» PAGE
As I have said, on 27 March 2013 the board gave both notice of purported termination of the licence agreement and 14 days' notice of the termination of the licence agreement for various breaches that were alleged. Notwithstanding that some of these alleged breaches were contested in correspondence, it is clear from the evidence read on this application that Dr Campbell was in breach of the licence agreement and that the defendant was entitled to terminate the licence agreement, as it purported to do in April 2013.
There was uncontested evidence as to the unclean state of the premises. There was clear evidence of failure to make payment of levies. No submission was advanced for the plaintiff that the licence was not terminated in April 2013. The plaintiff's contention was that the defendant has acted inconsistently with that termination in three respects. First, it continued to render invoices and collected payment of those invoices. Secondly, on or around 30 October 2014, it provided the plaintiff with a key to the premises, and thirdly, on 18 November 2014, it advised that access to the premises could be obtained after-hours by making contact by prior arrangement with the building manager. This conduct, however, was only done in the context of Dr Campbell's advising the board that she wished to exercise the facility provided by clause 12 of the licence agreement to find a suitable person to use Suite 23.
Whilst clause 12 of the licence agreement is expressed as a prohibition on a member's assigning his interest or granting a licence to any person to use the unit, it carries the clear implication that a member is entitled to assign his interest under a licence, or to grant a licence to another person to use the unit, if the written consent of the company is obtained. That consent is not to be unreasonably withheld. Having regard to the defendant's conduct after the purported termination of the licence, I consider it seriously arguable either that a new licence agreement was made between the company and Ms Campbell, or that a new licence agreement was made from October 2014 between the company and the plaintiff, for the limited purpose of Ms Campbell's or the plaintiff's attempting to locate a suitable new occupant, or alternatively, that the defendant is estopped from denying that it has terminated the existing licence agreement. But such estoppel would be limited to its denying the termination of the licence agreement so as to permit the member or the plaintiff to exercise rights that are implied by clause 12 of the licence agreement.
If the only licence agreement that remains on foot is between the defendant and Ms Campbell, being a licence agreement that arises by virtue of her shareholding in the company and from her having taken occupation of the suite, then the question arises as to whether the plaintiff has standing to sue.

» DATA BLOCK

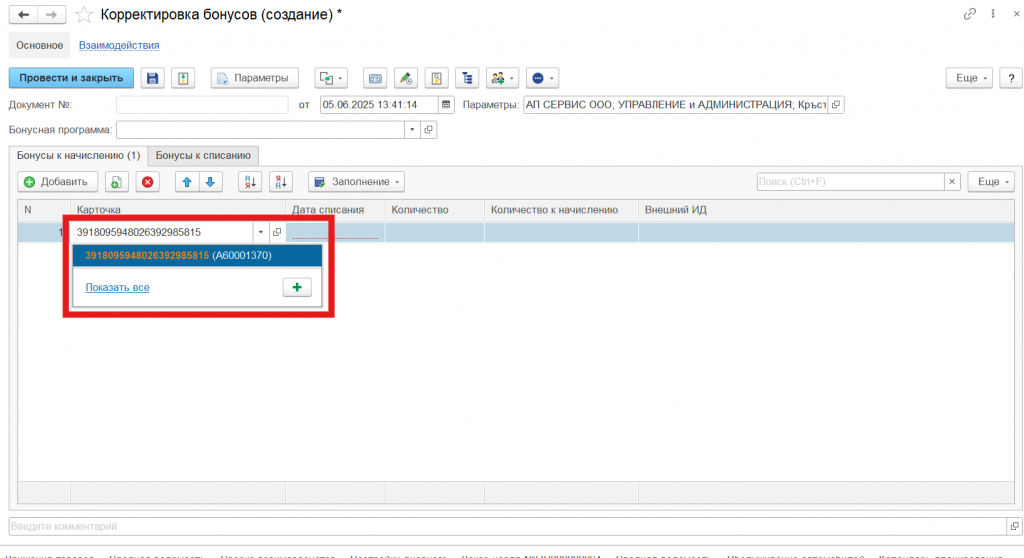Viewport: 1024px width, 558px height.
Task: Switch to Бонусы к списанию tab
Action: (x=204, y=156)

» REQUIRED TASK A
Sum up the court judgment about Suite 23 in two sentences.
» REQUIRED TASK B
Carry on the court judgment about Suite 23 from its last sentence.
You won't need the material for any of this.

» REPLY A
The court found that Dr Campbell had breached the license agreement and that the defendant was entitled to end it in April 2013, and the plaintiff argued only that the defendant's later invoicing, handing over of a key, and arranging of after-hours access were inconsistent with that termination. The judge held it seriously arguable that a new license arose, or that a limited estoppel applies, so that rights implied by clause 12 could be used to find a new occupant, which raises the question of whether the plaintiff has standing to sue.

» REPLY B
I think it arguable, in any event, that a new licence agreement was made between the plaintiff and the defendant. Mr Hudson deposes that he is informed by a Mr David Williams, that Mr Williams accompanied Ms Campbell's children to meet with the board of directors of the company to obtain the board's approval of Angela Campbell Pty Ltd, that is, the plaintiff, being the new shareholder of the relevant shares in Hengrove Hall. That meeting is said to have taken place in October 2014. Mr Hudson deposes that no letter has been received from the defendant stating that the directors of the plaintiff were not approved by the board. Rather, following that meeting advice was given as to arrangements that could be made for after-hours access. It may be that those events could arguably give rise to a new licence agreement, partly oral and partly by conduct, between the defendant and the plaintiff. If that is so, then questions of standing which arise because the plaintiff is not the shareholder would not arise. Insofar as the plaintiff's claim depends upon the exercise of the rights of a shareholder (including the right of occupation derived through the articles) then the question of standing does arise.
It appears that the defendant keeps a register which operates as a register of members, although it is called a Strata Roll. Section 231 of the Corporations Act 2001 (Cth) provides that a person is a member of a company if, relevantly, they (sic) agree to become a member of the company after its registration and their (sic) name is entered on the register of members. The defendant is required by ss 168 and 169 of the Corporations Act to keep a register of members and such register is to contain the members' names, addresses and the shares held by each member. The Strata Roll satisfies those requirements and it appears to be the register. The member named in the register is "Angela Campbell ATF The Halina Superannuation Fund". It is clear that Ms Campbell does not own the shares beneficially, notwithstanding an entry made in the ASIC register.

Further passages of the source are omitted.